Spot gold was up 0.1 per cent at $1,159.36 an ounce by 0325 GMT, having earlier hit a more than two-week high of $1,163.14 an ounce. The metal rose over one per cent in the previous session, its biggest daily per centage gain since late September.

Gold has added more than 9 per cent so far this year despite a steep fall in November, following three successive years of losses.
“Gold made robust gains as demand surged during the periods of economic and political uncertainty until the third quarter,” said Mihir Kapadia, CEO of London-based Sun Global Investments Ltd.
The safe haven asset was poised to register its best weekly gains since early June, having risen about 2.5 per cent this week. However, it is still down nearly one per cent in December, and about 12 per cent this quarter.

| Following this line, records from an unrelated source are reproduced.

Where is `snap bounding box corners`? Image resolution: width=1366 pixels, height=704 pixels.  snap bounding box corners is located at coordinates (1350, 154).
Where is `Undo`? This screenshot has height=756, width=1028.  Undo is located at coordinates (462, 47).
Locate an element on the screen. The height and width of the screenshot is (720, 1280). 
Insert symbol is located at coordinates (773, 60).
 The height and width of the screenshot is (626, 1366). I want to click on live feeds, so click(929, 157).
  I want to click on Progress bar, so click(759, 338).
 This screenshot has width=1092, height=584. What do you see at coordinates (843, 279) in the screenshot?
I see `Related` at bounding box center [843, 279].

“The decline experienced by the metal during December is largely due to the market tide favoring the U.S. economy which hopes for infrastructure and spending boost under a Trump administration, which has cemented expectations of higher interest rates and higher stock prices in 2017,” Kapadia said.

A rising US dollar and interest rates, coupled with strong equity markets, discourages the buying of non-interest-paying bullion, which is priced in dollars.
US gold futures rose 0.2 per cent to $1,160.3 per ounce.
“Some of the previous headwinds that have pushed gold lower are now fading; among bearish items now no longer on the list include a stronger dollar, rising US rates and buoyant equity markets,” INTL FCStone analyst Edward Meir said in a note.
The market could witness a countercyclical bounce that may carry on for a few more sessions, Meir added.

The dollar index, which measures the greenback against a basket of currencies, fell 0.3 per cent to 102.390.
Top consumer China’s net gold imports via main conduit Hong Kong fell 17.84 per cent month on month in November, data showed on Thursday.
Other precious metals were also set to end the year in positive territory. Silver was up 0.1 per cent at $16.17, on track to end the year up about 17 per cent.
Platinum gained 0.5 per cent to $902.50, heading for yearly rise of just over over one per cent, its first annual gain in four years.
Palladium edged 0.2 per cent lower to $670.47, but was the best performer among precious metals for the year 2016, up over 19 per cent so far.